Examples of Assistive Technology in the Classroom Changing How Education Works

Assistive technologies help people with disabilities by improving their access to education.

Written by Mae Rice
Examples of Assistive Technology in the Classroom Changing How Education Works
Image: Shutterstock / Built In
UPDATED BY
Jessica Powers | Sep 27, 2022

Students with disabilities, from deafness and blindness to ADHD, have the legal right to a free and appropriate K-12 education in the United States, as well as reasonable accommodations in their post-secondary education. Schools often meet these requirements with assistive technology, which, according to Cynthia Curry, refers to technology “intended to support the function of the individual.”
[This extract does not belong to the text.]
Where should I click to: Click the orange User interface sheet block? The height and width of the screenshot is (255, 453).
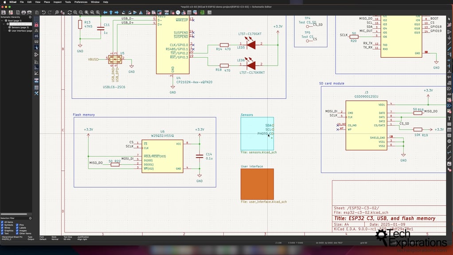tap(257, 184)
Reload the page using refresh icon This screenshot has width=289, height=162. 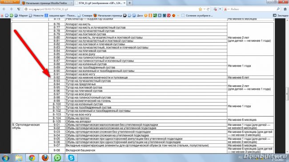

Curry is the director of the National Center on Accessible Educational Materials and the Center on Inclusive Technology & Education Systems

Popular assistive technologies for blind students, for instance, include refreshable Braille displays and screen readers, which “read aloud all the content on the screen, as well as buttons, links, menus [and] images, if the images have alternative text on them,” she said.

 

What Is Assistive Technology?

Assistive technology (AT) is the use of devices and software to improve the experience of learning or going about daily life. AT can range from Braille displays and books to text-to-speech software or wheelchairs. The beauty of assistive technology is that it can be anything that improves life and learning. To qualify as assistive, though, a technology has to meet the individual user’s needs. In other words, it’s inherently personal. 

Curry’s interest in assistive technology in the classroom is personal too. It started during her days as a middle- and high-school science teacher. Although she was well-versed in the subject due to her previous work as an engineer, Curry was bowled over by the variety of learners in her classroom.

Assistive Technology Definition

Assistive technology refers to any device, software or item that improves the experience of learning, working or daily life. AT is frequently used by people with disabilities but it can be used by all people in a variety of settings.

“I really had difficulty with learner variability,” she said. “Particularly [with] students who didn’t think like I thought. I was working about 16 hours a day trying to make up for my lack of education and training, creating my own materials, and trying to work individually with students.”

Curry’s students came from different cultures and spoke different languages. They had different class backgrounds. They also had various levels of physical and cognitive ability. 

Supporting kids with disabilities felt essential to Curry, whose sister has disabilities. Legislation like the Individuals with Disabilities Education Act, or IDEA, had made that support mandatory, but it also felt more “straightforward” than “trying to accommodate student variability in language or race or ethnicity, or even gender.” 

In other words, equal access for disabled students has a practical component. It can be engineered into existence, in part, with assistive technology.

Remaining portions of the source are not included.